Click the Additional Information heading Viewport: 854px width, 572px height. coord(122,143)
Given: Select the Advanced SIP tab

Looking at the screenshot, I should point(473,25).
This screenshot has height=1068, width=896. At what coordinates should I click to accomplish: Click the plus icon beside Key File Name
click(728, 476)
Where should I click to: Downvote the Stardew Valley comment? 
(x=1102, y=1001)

* * *

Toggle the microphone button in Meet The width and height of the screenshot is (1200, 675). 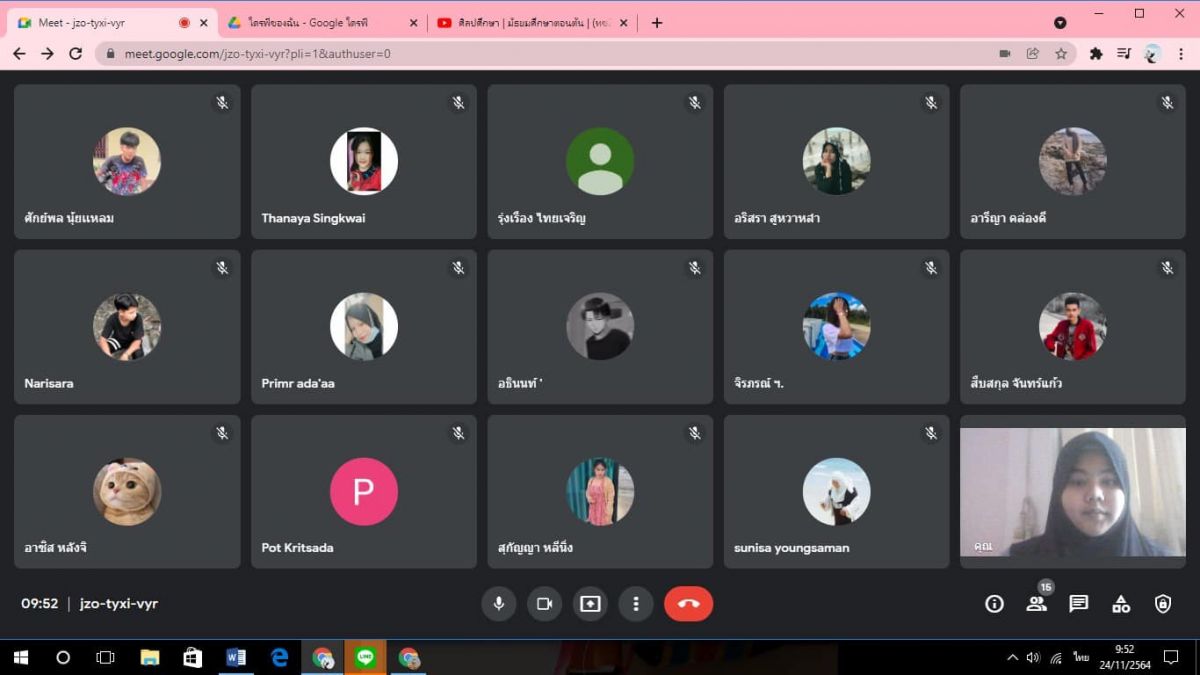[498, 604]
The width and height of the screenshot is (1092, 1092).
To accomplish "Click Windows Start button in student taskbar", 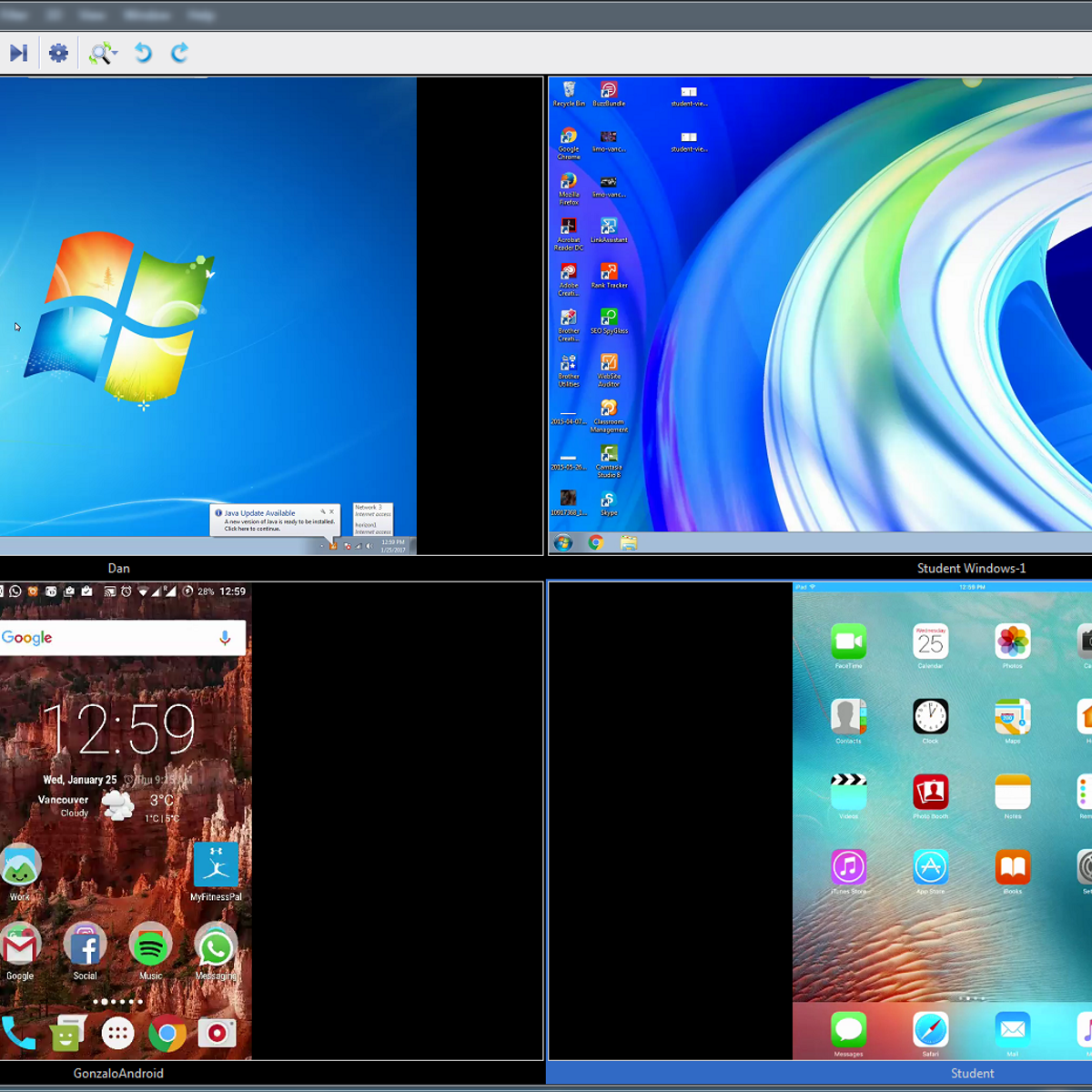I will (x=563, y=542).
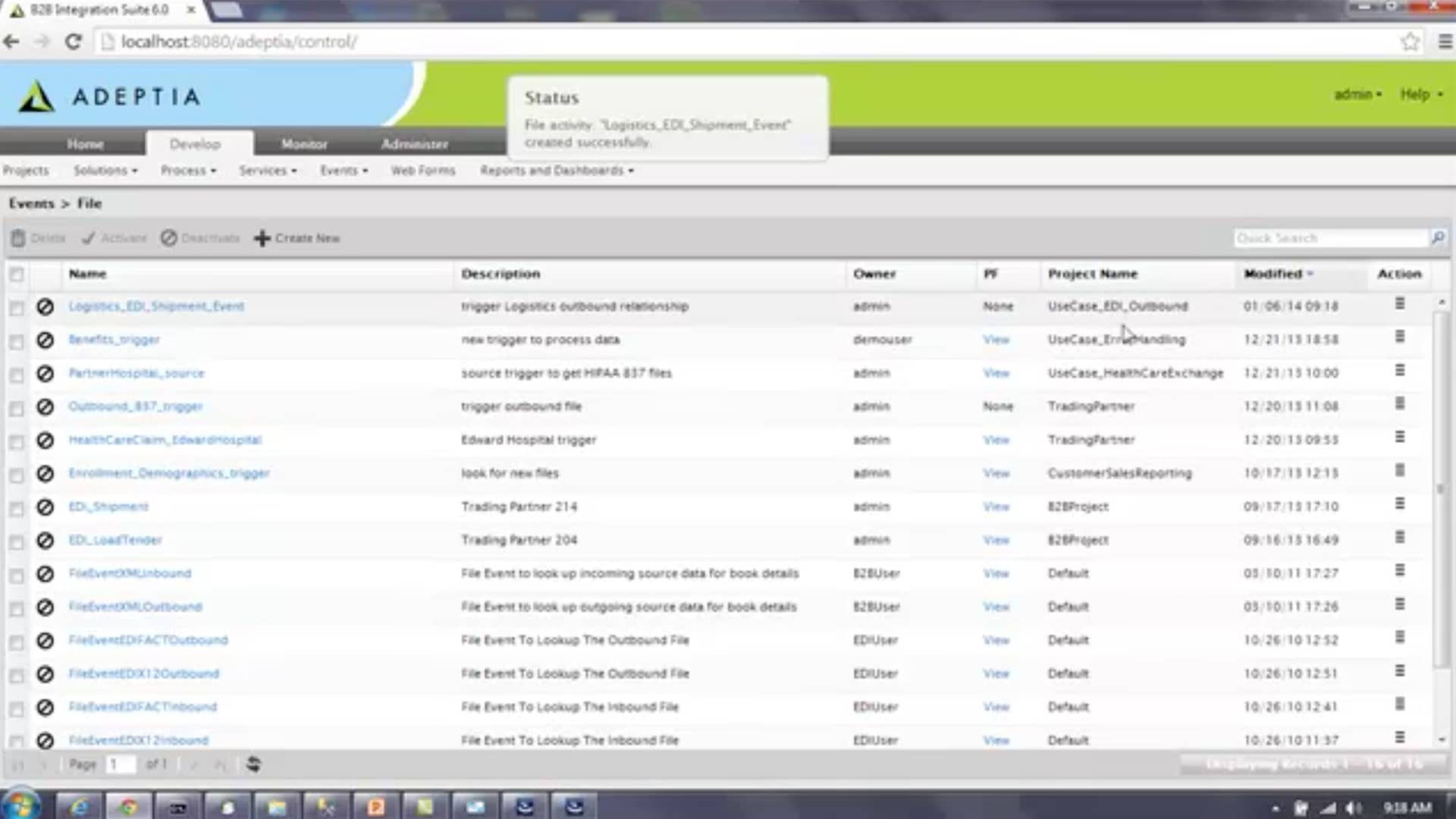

→ **What the task asks**:
Reproduce the listing lines starting at the line containing "This screenshot has" and ending at the line containing "(x=1102, y=1001)", swapping "Downvote" for "Upvote" and leaving everything else unchanged.

→ **Result for this exercise**:
This screenshot has height=1068, width=896. At what coordinates should I click to accomplish: Click the plus icon beside Key File Name
click(728, 476)
Where should I click to: Upvote the Stardew Valley comment? 
(x=1102, y=1001)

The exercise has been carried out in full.